Chad Thats the way to go,extra money to buy more meat Nice Score. I don't do facebook
Richie


----------



## Bearcarver

thebig1 said:


> SCORE!  I had to run south tonight so I typed Chef's Choice Slicer into the Facebook Marketplace. A result came up for Harrisburg, which I was driving right through, for a once used 615 with an extra smooth blade. I paid $100 and told him about the forum.
> 
> Thanks everyone.
> 
> Chad




Congrats on that Score!!!:)

Bear


----------



## thebig1

I'm just ecstatic! I want to slicelebrate everything in the house. I know that we have lemons, oranges, apples, and smoked cheese. That's just off of the top of my head right now.


----------



## Bearcarver

thebig1 said:


> I'm just ecstatic! I want to slicelebrate everything in the house. I know that we have lemons, oranges, apples, and smoked cheese.
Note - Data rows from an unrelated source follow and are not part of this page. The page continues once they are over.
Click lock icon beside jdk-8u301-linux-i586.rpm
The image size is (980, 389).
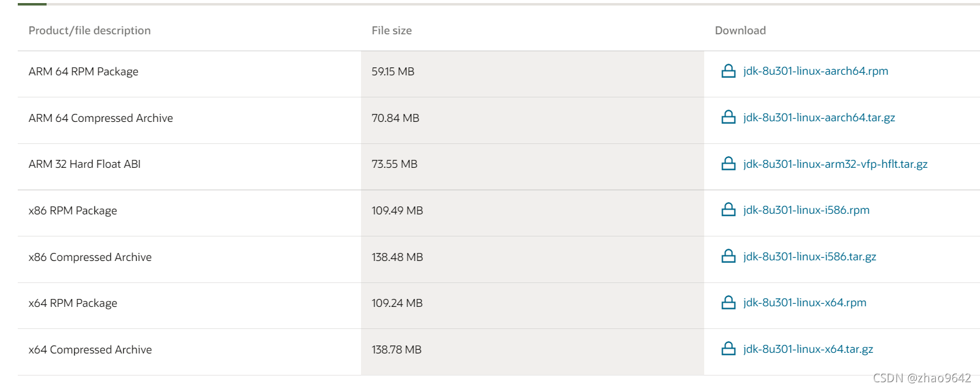coord(728,210)
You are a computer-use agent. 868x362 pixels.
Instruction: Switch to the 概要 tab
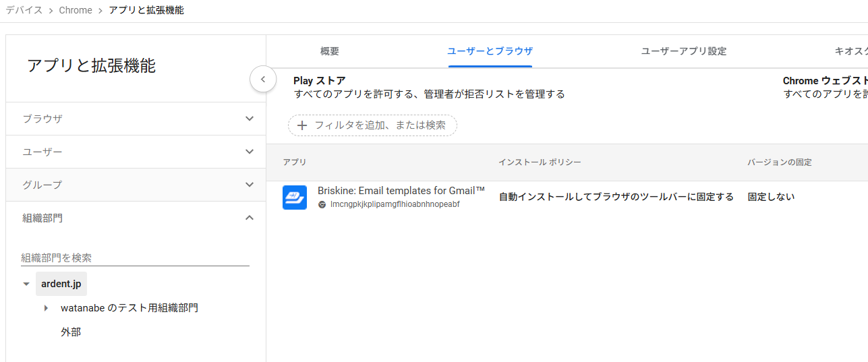pyautogui.click(x=330, y=51)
That's just off of the top of my head right now.




Just keep "Fingers" off that list !!!

Bear


----------



## thebig1

bearcarver said:


> Just keep "Fingers" off that list !!!
> 
> Bear



LOL Bear, I'll certainly try to remember that. I'm sure that's a mistake that someone only makes once.

I put a pair of the cutting gloves in my Amazon cart just to help.


----------